_DIRECTIVE_. Copy out the data below word for word, omitting the pictures.

_DATASET RECORDS_.
※

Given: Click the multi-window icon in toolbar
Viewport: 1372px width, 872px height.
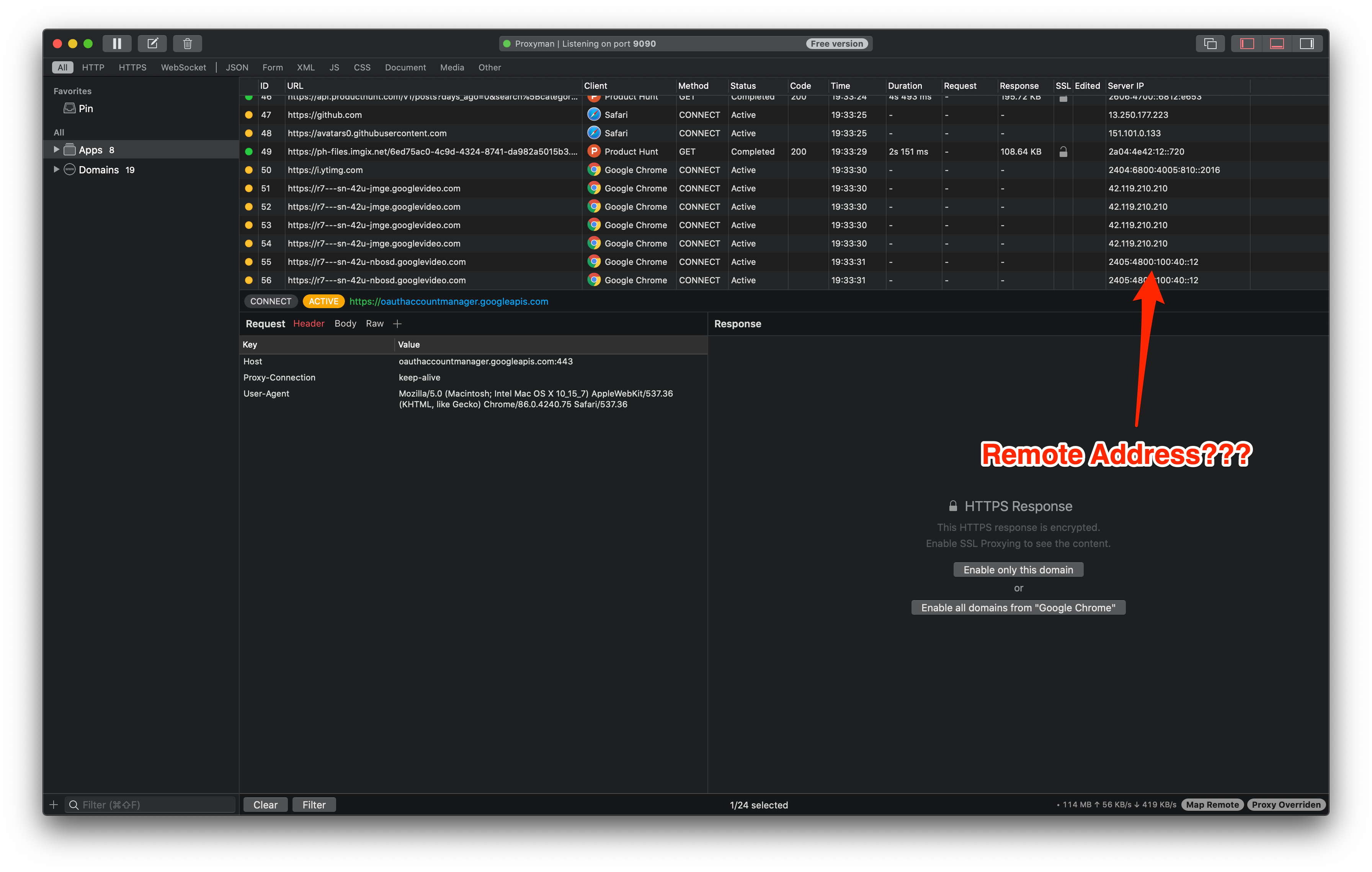Looking at the screenshot, I should click(1210, 43).
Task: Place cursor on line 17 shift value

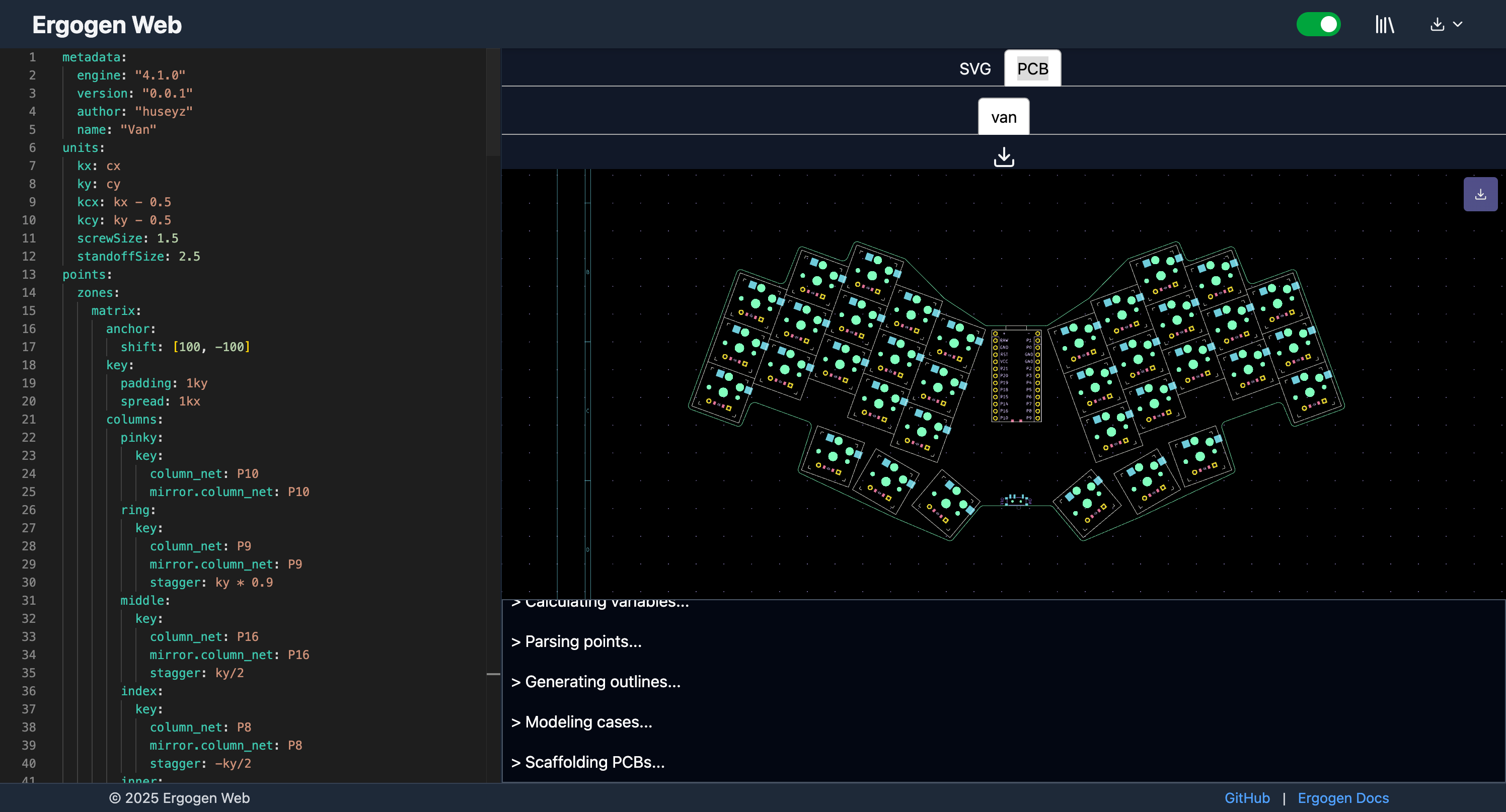Action: [x=211, y=347]
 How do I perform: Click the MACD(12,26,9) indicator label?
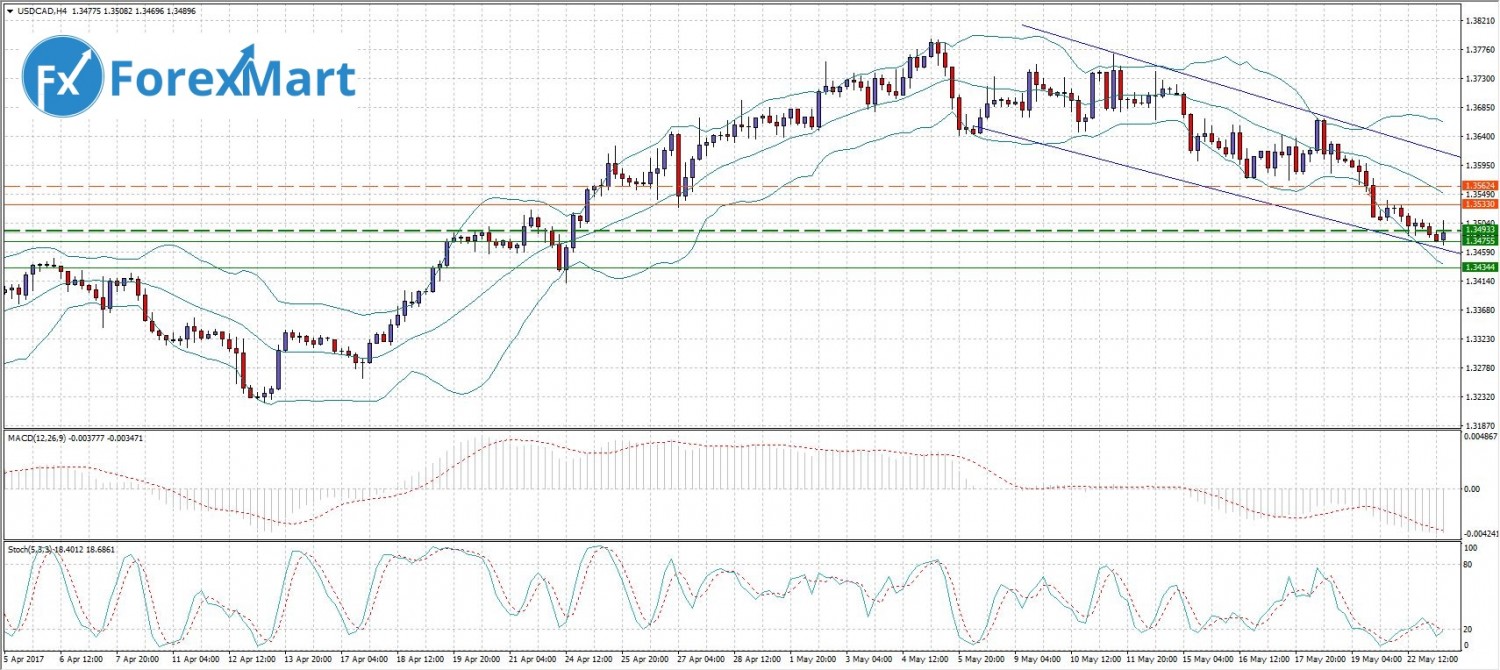pos(40,436)
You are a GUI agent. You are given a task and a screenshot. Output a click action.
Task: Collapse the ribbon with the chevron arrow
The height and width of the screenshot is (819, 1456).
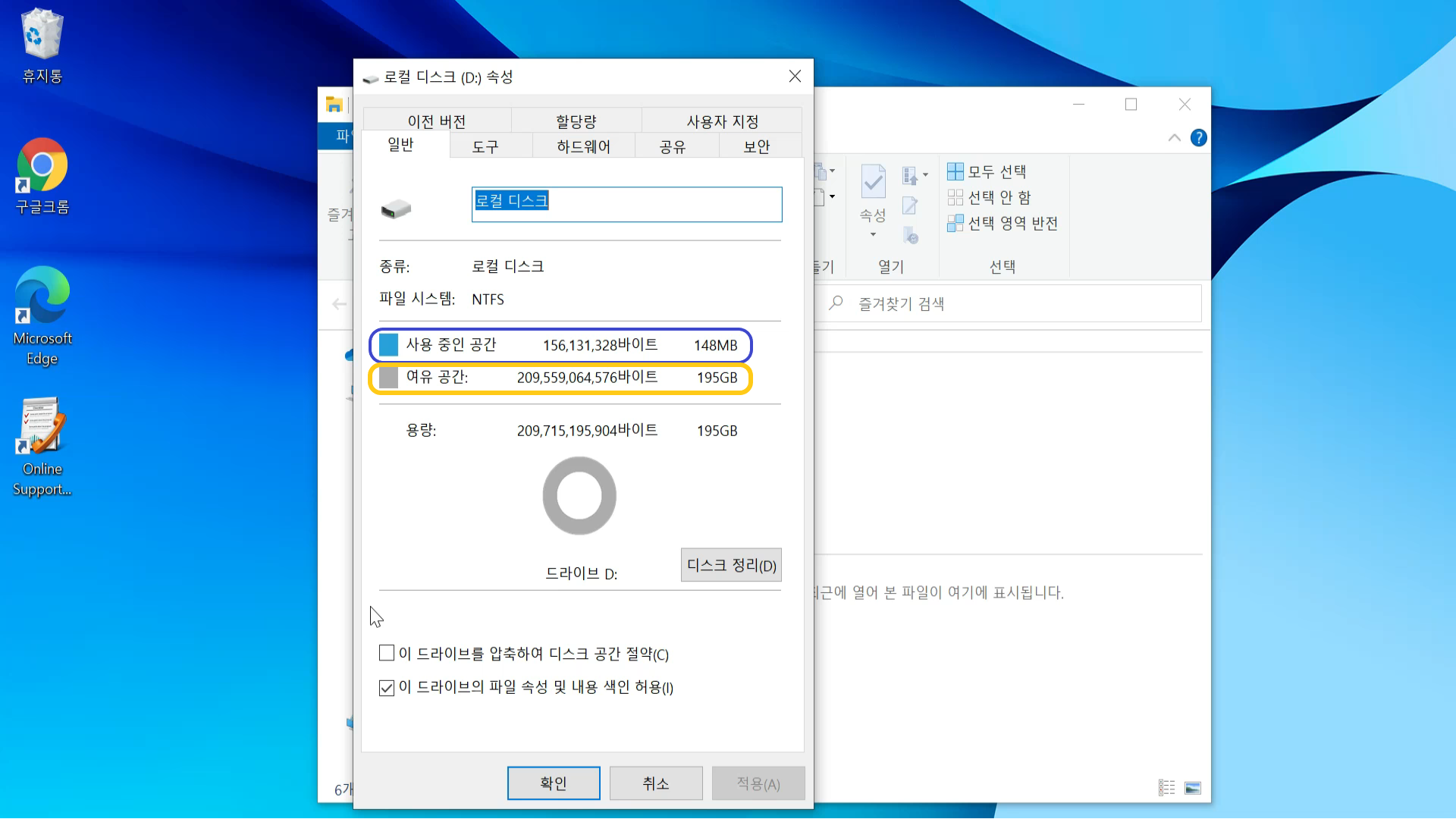[1174, 138]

※

_OUTPUT OF THE EXERCISE_.
Given: Click the multi-window icon in toolbar
Viewport: 1372px width, 872px height.
Looking at the screenshot, I should click(1210, 43).
Task: Place cursor on line 17 shift value

Action: [x=211, y=347]
 How do I perform: Click the MACD(12,26,9) indicator label?
pos(40,436)
You are a GUI agent. You are given a task and a screenshot. Output a click action.
Task: Collapse the ribbon with the chevron arrow
The height and width of the screenshot is (819, 1456).
[1174, 138]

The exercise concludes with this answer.